The latest money-making venture for mortgage lenders is car loans, yup, a car loan mortgage.  Here’s how it works.  So, you have a little equity in your house, a heartbeat and a pen, that’s all you need.  Oh, and you really, really want a new car.  You tried the dealership, but your credit rating is a bit sketchy and the bank says it will do the deal through its “auto finance” division for 29.9% interest.

Your friendly mortgage broker offers you a deal whereby you can get the $30,000 car of your dreams at the low, low interest rate of 8.9% interest with a ten-year amortization and a two-year term.  You can have the car with a car loan mortgage that will cost you an arm and a leg.

You must pay a fee for the broker, and you must pay legal fees for the lawyer to register the loan against your house.  Most often these fees are buried in the car loan mortgage and you will pay interest on those fees as well as the principal of the loan.  Bottom line is you will pay a lot of interest even at the low rate of 8.9%.

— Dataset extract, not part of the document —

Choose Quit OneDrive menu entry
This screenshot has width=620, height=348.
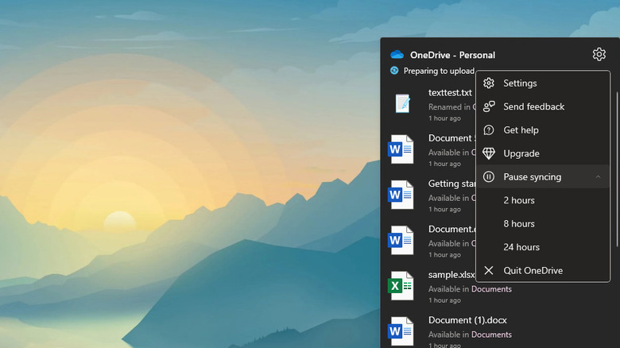click(x=533, y=270)
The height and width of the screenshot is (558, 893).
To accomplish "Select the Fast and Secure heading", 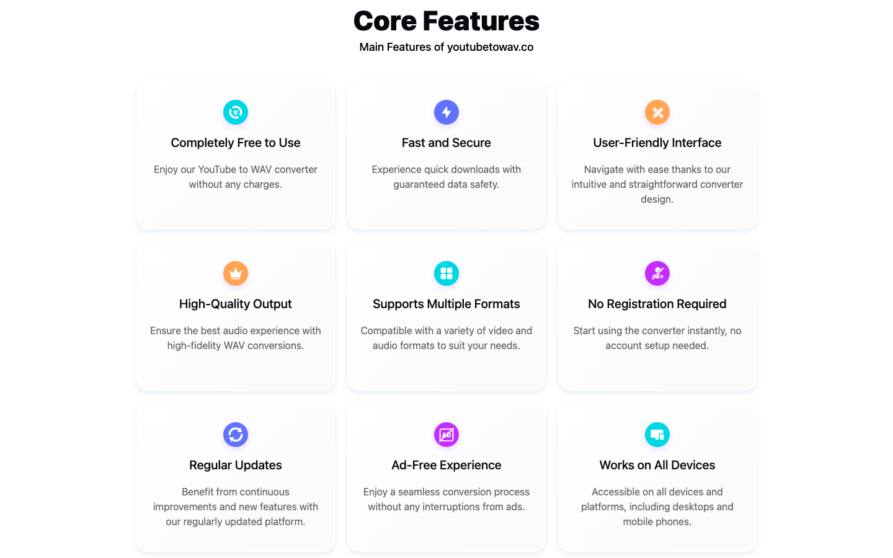I will [447, 143].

After the initial two-year term of the loan is up you must renegotiate your car loan mortgage for a new term or get a bank loan to buy it out.  After the accumulation of fees and interest paid on them you still owe pretty much the $30,000 your borrowed to buy the car, which has by then depreciated considerably.

Now your choices are:

1. if your credit rating has improved get a new bank loan to pay out the car loan mortgage and pay the bank rate, which will likely still be too high, or

2. renegotiate the term for another two years at a new interest rate – and since the overnight is trending upwards (driving up the rates of bank lending) you will likely end up renewing at a higher rate for another two years.